Menon, S. (2023). Class, Caste, Gender, and the Materiality of Cement Houses in India. Antipode, 55 (2) 10.1111/anti.12898
Recently, large parts of India and the global South have experienced a rapid transformation from mud to cement houses, which has been promoted by governments and cement companies for its positive impacts on household socioeconomic status and gender inequalities. But we know little else about how different communities are participating in house transformation. In this paper, I study the embodied and affective dimensions of house transformation in Himachal Pradesh, India. I argue that house transformation is also the transformation of traditional gender and caste identities into new middle-class identities which benefits some social groups, like upper-caste women and Dalit men, but not others like Dalit women along intersectional lines. My work extends literature in infrastructure studies and urban political ecology by highlighting how the materiality of infrastructures interacts with everyday dimensions of difference to reproduce the marginalisation of historically oppressed groups along intersectional lines of class, caste, and gender.

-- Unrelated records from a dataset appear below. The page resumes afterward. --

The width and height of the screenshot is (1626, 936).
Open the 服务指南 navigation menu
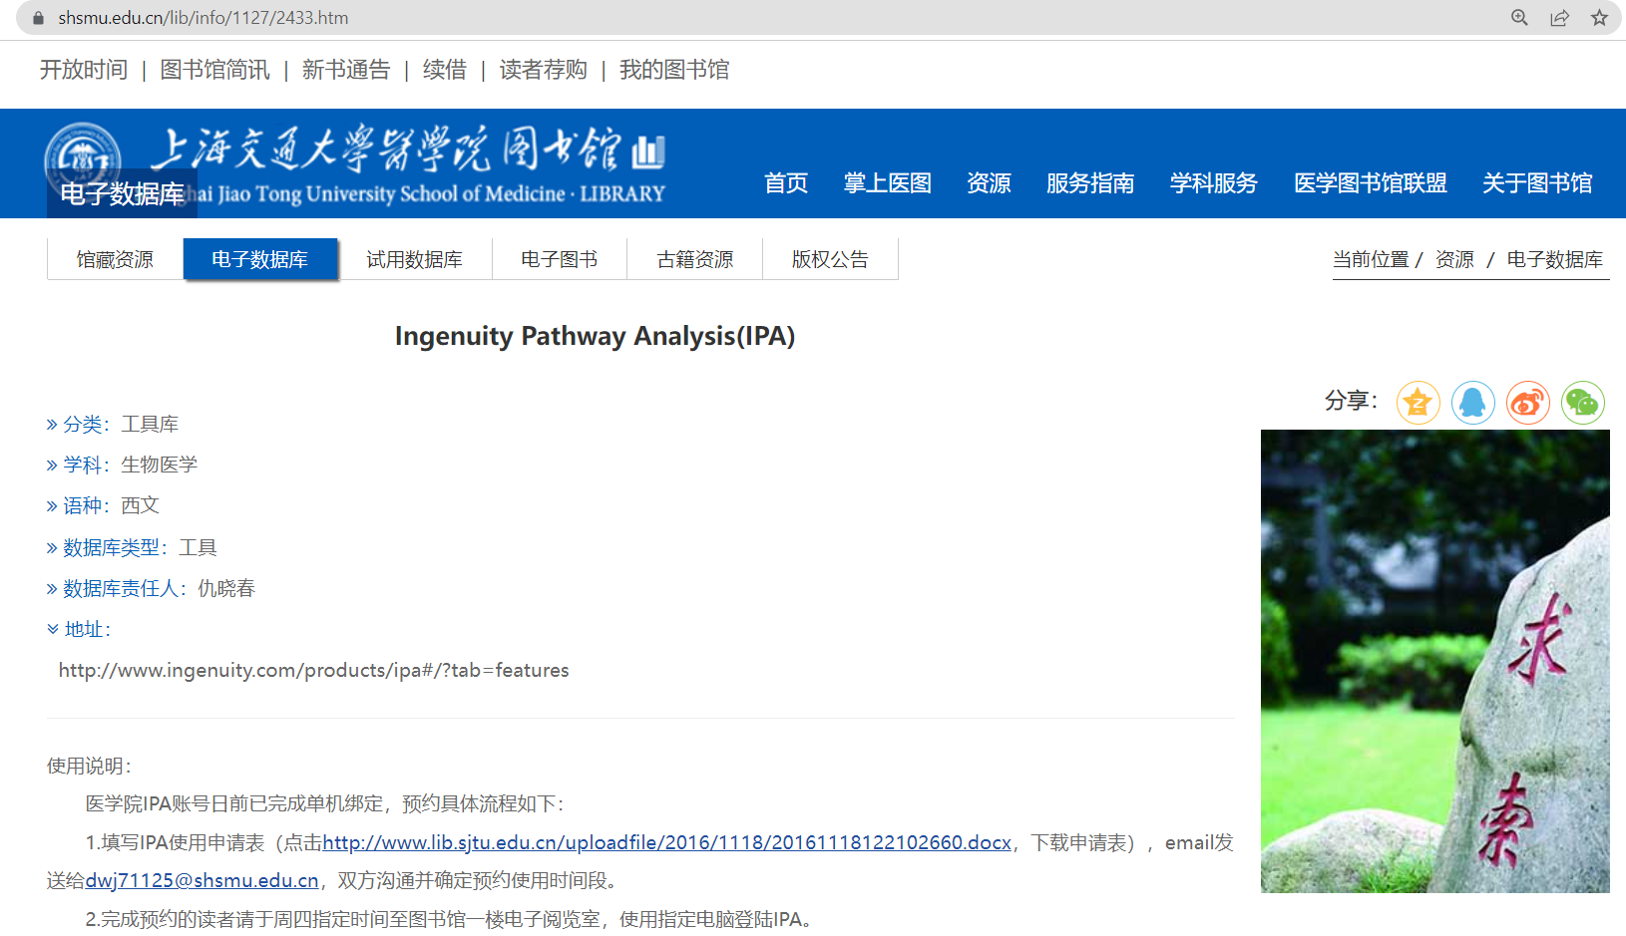[x=1089, y=183]
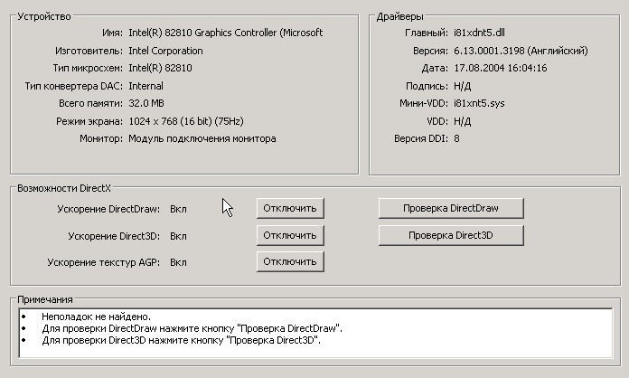
Task: Click the 'Неполадок не найдено' note line
Action: (x=96, y=317)
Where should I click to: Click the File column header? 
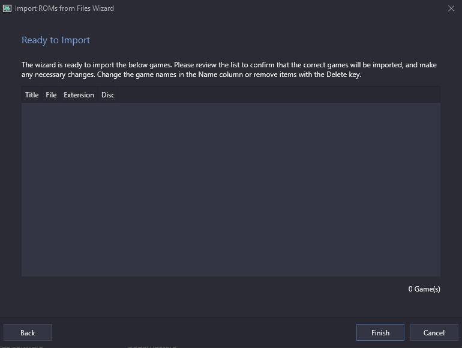pos(51,95)
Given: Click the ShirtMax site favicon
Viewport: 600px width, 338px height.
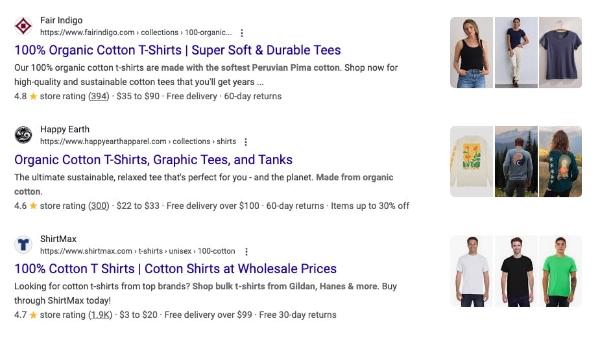Looking at the screenshot, I should click(23, 245).
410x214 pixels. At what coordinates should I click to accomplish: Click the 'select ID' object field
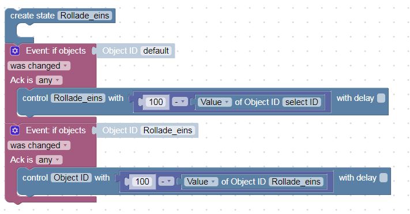click(302, 102)
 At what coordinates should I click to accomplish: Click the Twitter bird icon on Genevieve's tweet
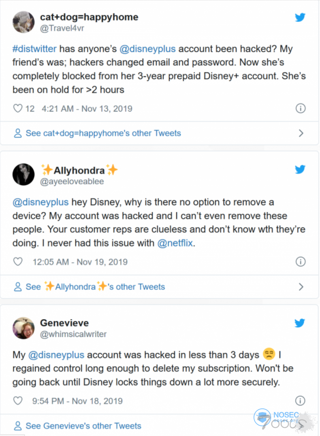click(300, 323)
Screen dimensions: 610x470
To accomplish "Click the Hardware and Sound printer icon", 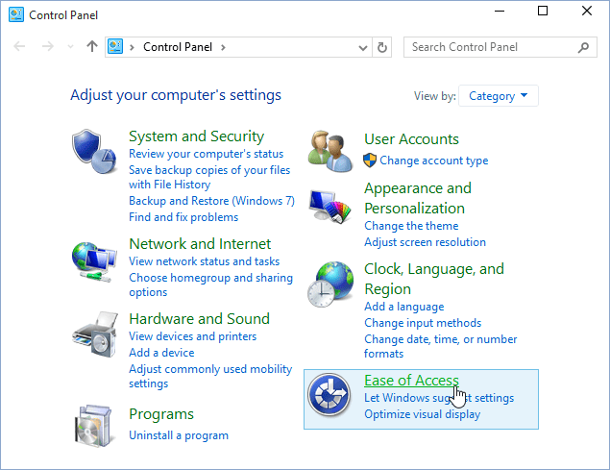I will (93, 334).
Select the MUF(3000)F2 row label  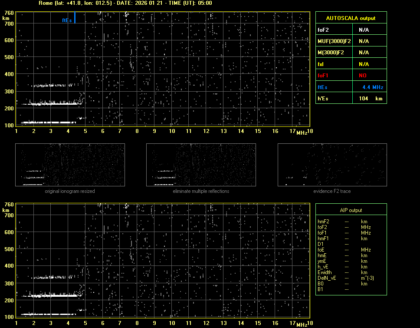point(334,41)
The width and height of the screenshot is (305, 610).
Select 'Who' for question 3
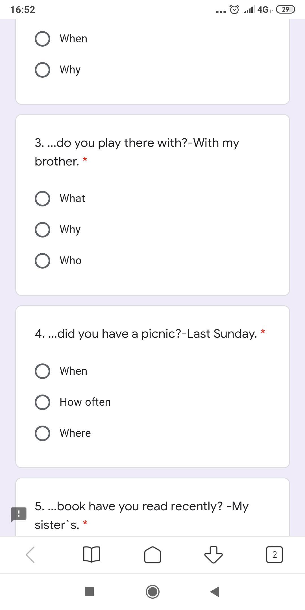[58, 261]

I am grateful to the late environmental designer Didi Contractor and the people of Kandbari village in Himachal Pradesh, India for allowing me to work with them and learn from them. I am very grateful to Mara Goldman, Tim Oakes, Yaffa Truelove, Shawhin Roudbari, Jen Fluri, Anu Sabhlok, Nida Rehman, Aparna Parikh, Malini Ranganathan, Anne Rademacher, Himanshu Burte, Matt Turner, and Stephen Young for comments on earlier versions of this paper. I would also like to thank Marion Werner, Andy Kent, and three anonymous reviewers for their work in getting this paper published. The fieldwork for this paper was funded by the Adam Kolff Memorial Research Award in the Geography Department at the University of Colorado at Boulder, USA. Any errors or omissions are my own.